§ Assignment:
Copy only this range: the line with "Viewport: 1046px width, 803px" through the final line of the material, inclusive at both ends.

—————

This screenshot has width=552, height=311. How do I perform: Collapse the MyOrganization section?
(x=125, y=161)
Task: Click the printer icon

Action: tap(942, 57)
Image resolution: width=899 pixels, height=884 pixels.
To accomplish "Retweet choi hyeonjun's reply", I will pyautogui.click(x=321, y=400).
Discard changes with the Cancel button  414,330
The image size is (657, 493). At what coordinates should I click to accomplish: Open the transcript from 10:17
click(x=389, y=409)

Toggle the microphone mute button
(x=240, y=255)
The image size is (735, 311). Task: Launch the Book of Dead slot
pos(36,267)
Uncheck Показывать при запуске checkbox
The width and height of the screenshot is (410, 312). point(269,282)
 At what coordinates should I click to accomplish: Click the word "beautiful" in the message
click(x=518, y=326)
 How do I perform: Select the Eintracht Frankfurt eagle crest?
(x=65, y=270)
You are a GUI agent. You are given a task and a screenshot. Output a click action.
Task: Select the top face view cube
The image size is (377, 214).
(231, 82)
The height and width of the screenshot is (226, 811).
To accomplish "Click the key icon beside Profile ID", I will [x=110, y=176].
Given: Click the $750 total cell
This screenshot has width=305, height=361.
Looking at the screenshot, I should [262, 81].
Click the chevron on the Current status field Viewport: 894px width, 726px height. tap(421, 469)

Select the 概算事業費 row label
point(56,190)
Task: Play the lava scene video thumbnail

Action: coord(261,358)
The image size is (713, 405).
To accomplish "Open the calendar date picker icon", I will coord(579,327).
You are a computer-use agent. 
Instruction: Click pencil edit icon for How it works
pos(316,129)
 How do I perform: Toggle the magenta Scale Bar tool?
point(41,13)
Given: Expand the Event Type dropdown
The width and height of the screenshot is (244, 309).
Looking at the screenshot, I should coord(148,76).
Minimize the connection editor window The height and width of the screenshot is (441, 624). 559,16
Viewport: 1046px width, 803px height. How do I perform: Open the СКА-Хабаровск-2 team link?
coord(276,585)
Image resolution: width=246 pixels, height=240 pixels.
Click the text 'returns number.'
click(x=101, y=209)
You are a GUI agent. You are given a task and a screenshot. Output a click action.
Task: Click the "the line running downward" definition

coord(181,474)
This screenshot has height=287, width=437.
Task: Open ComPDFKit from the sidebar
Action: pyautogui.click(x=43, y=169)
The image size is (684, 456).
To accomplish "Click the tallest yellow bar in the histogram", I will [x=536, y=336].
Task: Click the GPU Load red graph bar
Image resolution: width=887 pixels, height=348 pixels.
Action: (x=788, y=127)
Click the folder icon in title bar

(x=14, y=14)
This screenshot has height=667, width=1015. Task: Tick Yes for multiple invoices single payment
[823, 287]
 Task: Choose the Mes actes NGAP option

—————

§ Task answer:
Viewport: 1046px width, 803px height. How do I perform: Open the СКА-Хабаровск-2 team link?
coord(276,585)
Image resolution: width=246 pixels, height=240 pixels.
Click the text 'returns number.'
click(x=101, y=209)
You are a GUI agent. You are given a task and a screenshot. Output a click action.
Task: Click the "the line running downward" definition

coord(181,474)
This screenshot has height=287, width=437.
Task: Open ComPDFKit from the sidebar
Action: pyautogui.click(x=43, y=169)
The image size is (684, 456).
To accomplish "Click the tallest yellow bar in the histogram", I will [x=536, y=336].
Task: Click the GPU Load red graph bar
Image resolution: width=887 pixels, height=348 pixels.
Action: (x=788, y=127)
Click the folder icon in title bar

(x=14, y=14)
This screenshot has height=667, width=1015. Task: Tick Yes for multiple invoices single payment
[823, 287]
 Task: Choose the Mes actes NGAP option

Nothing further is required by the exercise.